Saved data entries:
+ + +
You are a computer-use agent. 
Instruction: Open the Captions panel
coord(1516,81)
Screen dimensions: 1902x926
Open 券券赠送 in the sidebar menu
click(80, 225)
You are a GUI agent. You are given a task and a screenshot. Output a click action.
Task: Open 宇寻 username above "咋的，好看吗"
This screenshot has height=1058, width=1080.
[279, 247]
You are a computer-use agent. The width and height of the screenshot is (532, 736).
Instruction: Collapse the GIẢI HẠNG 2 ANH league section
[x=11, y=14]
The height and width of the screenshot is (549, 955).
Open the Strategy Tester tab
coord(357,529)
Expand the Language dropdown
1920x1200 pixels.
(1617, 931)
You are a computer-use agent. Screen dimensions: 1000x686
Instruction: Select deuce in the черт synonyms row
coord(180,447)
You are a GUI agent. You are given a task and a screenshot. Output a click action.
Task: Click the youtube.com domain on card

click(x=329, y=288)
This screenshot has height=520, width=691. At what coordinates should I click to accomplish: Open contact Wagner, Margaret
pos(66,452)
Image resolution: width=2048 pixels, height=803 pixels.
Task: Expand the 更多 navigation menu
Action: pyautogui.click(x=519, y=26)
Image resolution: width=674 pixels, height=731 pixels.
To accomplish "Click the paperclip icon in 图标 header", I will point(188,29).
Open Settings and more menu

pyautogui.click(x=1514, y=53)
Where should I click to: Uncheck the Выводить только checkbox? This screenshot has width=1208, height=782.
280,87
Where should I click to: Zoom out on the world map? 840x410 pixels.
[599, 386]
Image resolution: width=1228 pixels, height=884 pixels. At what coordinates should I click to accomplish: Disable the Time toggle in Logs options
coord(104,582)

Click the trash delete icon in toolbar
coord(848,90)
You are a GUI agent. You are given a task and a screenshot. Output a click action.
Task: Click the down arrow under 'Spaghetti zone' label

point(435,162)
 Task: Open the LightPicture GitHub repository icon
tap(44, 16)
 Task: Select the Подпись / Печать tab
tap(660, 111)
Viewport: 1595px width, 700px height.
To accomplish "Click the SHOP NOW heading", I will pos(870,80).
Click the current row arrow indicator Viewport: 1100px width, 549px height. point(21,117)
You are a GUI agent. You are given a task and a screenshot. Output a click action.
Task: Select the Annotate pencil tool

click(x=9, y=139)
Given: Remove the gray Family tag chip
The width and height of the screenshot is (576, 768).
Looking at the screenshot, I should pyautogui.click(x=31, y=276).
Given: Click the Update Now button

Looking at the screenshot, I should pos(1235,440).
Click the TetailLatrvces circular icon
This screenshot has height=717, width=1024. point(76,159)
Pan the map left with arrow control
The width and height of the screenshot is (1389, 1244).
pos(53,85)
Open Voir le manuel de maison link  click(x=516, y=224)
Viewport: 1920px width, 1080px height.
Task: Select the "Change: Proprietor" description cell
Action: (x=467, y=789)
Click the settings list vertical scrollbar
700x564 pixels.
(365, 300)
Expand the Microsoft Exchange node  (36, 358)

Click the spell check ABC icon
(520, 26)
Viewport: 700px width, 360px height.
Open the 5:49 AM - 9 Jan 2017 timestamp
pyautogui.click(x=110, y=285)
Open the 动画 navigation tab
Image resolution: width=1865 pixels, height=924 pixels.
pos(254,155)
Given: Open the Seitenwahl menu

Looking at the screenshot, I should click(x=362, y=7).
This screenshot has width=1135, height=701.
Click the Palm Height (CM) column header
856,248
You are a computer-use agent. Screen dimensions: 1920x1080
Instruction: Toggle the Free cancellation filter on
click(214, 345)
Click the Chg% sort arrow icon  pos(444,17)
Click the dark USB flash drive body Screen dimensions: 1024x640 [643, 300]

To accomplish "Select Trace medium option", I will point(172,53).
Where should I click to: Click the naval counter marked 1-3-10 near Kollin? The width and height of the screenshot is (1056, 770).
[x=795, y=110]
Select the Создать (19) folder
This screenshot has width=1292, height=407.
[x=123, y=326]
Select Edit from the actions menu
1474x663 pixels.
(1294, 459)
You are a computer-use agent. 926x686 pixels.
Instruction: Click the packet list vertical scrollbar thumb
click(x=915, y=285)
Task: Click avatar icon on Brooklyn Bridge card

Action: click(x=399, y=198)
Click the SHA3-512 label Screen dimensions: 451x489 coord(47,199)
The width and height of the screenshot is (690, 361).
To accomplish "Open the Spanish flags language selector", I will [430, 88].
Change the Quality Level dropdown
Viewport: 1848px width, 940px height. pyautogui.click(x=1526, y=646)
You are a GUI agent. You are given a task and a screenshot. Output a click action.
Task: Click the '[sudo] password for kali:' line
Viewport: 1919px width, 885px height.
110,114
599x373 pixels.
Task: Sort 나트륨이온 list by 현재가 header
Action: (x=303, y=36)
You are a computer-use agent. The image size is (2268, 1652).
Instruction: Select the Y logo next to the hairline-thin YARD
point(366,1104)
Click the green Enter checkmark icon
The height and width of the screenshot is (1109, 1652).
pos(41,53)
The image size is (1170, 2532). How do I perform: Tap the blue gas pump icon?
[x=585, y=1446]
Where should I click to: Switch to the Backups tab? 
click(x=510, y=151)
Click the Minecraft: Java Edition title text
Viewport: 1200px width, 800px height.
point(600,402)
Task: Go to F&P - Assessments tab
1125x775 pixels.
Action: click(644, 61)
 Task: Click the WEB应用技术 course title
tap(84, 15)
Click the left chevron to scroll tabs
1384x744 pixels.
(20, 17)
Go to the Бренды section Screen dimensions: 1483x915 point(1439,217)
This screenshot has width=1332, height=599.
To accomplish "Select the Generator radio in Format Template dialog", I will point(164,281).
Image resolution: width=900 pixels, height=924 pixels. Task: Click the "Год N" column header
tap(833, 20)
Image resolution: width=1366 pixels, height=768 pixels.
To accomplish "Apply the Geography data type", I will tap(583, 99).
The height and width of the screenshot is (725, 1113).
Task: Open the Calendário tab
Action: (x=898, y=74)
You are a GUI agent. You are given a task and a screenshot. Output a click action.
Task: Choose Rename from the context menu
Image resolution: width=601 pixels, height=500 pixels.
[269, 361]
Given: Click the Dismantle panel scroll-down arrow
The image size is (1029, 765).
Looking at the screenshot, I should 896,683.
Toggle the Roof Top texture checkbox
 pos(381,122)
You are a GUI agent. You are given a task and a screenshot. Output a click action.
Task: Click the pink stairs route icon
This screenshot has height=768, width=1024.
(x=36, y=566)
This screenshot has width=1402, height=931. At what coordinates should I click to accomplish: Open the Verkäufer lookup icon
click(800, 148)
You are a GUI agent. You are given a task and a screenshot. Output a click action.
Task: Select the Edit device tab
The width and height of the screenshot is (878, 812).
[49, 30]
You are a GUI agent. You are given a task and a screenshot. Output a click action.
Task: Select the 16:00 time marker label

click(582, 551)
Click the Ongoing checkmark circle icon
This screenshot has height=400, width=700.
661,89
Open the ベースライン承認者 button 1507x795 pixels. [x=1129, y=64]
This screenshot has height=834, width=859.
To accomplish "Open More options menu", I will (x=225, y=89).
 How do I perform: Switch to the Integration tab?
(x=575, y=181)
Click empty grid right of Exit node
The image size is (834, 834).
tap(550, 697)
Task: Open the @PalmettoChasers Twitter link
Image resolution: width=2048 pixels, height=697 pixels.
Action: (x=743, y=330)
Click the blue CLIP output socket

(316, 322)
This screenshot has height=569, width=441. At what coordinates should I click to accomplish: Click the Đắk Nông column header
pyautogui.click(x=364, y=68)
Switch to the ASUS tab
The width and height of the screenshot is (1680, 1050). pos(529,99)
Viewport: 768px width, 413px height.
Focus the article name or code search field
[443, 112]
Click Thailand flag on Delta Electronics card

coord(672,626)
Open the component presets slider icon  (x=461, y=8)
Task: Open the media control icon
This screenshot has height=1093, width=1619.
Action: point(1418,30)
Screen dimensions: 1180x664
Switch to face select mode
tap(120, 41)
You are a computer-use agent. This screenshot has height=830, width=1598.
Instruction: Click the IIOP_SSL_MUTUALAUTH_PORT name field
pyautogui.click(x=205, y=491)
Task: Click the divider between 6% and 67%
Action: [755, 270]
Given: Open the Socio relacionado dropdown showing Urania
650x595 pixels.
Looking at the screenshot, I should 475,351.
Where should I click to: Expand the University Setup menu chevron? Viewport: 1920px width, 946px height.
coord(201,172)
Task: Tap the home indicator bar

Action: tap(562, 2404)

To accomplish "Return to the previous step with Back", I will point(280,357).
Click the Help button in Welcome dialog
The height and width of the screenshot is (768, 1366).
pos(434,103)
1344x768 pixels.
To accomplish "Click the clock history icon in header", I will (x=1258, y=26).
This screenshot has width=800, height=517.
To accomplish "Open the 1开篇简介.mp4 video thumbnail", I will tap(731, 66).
+ + +
REQUIREMENT: From the records above, how many lines include the word "computer"? Only the number is wanted.

PROBLEM SOLUTION: 7